▶ **WHAT THE TASK ASKS**
Take each line of the entries below that contains "computer" and copy it.

▶ **THE DATA**
====
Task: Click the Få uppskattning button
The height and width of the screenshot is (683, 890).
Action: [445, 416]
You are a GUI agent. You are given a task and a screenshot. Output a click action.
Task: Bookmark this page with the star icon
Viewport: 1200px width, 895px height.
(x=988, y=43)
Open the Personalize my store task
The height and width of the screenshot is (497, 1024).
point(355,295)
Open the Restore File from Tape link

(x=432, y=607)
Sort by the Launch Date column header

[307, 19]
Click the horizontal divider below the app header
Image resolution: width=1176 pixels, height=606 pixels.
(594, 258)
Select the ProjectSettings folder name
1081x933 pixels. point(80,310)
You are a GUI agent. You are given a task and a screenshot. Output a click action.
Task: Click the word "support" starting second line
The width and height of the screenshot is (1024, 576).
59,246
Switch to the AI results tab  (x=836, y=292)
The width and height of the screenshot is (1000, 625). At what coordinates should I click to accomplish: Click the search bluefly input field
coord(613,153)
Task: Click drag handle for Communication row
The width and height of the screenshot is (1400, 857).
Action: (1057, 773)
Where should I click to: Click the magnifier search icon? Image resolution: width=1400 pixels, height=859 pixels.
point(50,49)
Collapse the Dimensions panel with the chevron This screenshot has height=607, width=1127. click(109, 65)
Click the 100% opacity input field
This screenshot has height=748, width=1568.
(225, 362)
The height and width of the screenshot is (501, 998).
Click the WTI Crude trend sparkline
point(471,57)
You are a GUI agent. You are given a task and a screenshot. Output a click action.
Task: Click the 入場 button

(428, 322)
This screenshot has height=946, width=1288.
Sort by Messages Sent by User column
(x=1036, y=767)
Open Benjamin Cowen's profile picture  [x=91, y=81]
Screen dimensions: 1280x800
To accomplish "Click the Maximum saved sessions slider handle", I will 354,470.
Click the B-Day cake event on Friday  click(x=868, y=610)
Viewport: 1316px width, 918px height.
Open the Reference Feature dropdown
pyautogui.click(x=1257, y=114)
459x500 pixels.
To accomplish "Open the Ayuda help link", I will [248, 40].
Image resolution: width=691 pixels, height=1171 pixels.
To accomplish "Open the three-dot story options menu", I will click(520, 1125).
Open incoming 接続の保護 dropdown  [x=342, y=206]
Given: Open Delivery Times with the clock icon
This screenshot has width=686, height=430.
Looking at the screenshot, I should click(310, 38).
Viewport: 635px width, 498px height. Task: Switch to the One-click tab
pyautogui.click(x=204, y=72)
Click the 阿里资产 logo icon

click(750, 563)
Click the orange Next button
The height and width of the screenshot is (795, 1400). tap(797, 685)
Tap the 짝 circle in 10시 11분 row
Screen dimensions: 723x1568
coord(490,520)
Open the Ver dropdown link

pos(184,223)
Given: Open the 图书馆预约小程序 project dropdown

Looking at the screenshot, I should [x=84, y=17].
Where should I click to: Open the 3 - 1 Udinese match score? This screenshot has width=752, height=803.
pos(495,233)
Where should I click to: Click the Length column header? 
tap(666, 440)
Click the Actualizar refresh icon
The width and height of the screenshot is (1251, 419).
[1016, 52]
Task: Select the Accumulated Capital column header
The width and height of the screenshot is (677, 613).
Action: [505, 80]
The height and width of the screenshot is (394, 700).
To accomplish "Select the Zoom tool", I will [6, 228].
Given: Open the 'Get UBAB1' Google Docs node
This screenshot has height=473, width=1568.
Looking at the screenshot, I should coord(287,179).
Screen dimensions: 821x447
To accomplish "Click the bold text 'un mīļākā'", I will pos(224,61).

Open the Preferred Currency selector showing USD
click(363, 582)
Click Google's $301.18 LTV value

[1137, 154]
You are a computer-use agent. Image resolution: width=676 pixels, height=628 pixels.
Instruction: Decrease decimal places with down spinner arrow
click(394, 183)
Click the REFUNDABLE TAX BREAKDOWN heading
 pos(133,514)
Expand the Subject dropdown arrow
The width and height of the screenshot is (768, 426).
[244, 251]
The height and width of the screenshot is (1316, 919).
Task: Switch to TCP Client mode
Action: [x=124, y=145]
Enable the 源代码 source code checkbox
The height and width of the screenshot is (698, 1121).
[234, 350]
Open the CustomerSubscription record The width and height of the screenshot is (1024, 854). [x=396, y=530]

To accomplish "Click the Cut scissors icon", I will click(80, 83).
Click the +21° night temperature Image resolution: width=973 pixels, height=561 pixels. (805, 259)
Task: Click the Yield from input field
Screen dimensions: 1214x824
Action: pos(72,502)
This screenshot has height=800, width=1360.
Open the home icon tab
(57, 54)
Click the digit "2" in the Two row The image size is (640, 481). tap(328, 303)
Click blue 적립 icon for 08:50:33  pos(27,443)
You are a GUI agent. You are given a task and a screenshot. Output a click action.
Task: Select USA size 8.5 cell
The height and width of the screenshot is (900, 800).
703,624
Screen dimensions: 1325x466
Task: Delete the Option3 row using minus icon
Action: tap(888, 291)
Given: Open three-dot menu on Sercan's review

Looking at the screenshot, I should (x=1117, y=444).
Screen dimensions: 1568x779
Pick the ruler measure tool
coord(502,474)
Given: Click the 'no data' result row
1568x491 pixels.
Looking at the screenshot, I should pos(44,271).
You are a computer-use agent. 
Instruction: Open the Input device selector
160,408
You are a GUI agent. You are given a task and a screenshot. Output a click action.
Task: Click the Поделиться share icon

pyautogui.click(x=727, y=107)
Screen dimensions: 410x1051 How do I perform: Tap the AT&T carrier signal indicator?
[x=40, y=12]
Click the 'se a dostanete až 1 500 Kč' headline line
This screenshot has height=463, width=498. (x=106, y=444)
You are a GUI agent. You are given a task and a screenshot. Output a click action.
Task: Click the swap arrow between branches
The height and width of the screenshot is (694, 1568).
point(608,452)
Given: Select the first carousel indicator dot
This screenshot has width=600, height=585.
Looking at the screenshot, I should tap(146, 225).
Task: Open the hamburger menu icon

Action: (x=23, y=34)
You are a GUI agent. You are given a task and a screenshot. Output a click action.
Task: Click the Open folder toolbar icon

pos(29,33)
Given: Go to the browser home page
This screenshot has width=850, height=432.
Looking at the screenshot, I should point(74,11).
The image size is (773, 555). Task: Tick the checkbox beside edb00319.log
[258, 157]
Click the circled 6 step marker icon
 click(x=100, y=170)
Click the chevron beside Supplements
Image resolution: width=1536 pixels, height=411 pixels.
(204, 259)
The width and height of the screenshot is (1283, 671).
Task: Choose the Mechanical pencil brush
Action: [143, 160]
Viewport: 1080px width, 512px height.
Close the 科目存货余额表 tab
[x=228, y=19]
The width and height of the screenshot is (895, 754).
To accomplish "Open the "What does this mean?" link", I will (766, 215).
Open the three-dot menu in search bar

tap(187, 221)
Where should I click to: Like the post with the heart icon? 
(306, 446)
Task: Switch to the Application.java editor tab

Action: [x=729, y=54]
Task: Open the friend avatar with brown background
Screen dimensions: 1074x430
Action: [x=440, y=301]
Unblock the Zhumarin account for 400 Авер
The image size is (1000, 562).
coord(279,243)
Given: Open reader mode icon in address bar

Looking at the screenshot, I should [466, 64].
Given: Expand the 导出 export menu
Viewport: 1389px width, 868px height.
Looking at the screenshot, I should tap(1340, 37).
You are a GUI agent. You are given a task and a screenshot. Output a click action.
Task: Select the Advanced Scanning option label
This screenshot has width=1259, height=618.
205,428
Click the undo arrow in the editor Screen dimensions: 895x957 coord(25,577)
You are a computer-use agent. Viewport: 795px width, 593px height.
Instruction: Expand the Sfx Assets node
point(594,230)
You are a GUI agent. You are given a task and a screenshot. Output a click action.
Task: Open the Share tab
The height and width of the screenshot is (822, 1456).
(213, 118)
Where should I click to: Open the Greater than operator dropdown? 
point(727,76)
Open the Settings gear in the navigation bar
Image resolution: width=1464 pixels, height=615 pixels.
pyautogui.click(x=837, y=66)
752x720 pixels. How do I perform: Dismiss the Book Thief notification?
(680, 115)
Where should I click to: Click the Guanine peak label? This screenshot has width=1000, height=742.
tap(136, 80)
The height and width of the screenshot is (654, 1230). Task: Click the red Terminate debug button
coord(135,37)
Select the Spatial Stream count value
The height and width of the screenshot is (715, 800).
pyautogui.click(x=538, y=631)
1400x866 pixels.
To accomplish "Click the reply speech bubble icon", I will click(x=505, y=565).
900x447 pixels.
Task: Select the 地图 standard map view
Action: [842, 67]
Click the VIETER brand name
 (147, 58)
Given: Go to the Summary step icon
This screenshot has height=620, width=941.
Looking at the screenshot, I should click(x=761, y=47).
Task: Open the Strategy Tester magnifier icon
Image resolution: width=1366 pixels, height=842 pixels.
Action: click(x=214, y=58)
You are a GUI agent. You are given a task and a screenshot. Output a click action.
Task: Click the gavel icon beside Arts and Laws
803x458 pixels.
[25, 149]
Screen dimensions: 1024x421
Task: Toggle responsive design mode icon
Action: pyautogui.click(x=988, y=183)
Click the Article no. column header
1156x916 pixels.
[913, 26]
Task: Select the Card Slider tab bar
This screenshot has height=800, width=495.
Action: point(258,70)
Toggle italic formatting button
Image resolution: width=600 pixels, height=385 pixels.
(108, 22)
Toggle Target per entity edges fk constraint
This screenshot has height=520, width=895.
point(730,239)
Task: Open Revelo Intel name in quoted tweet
====
▶ **RESULT OF THE TASK**
You are a computer-use agent. Image resolution: width=676 pixels, height=628 pixels.
You are a computer-use agent. 
You are a computer-use agent. Viewport: 795px width, 593px height.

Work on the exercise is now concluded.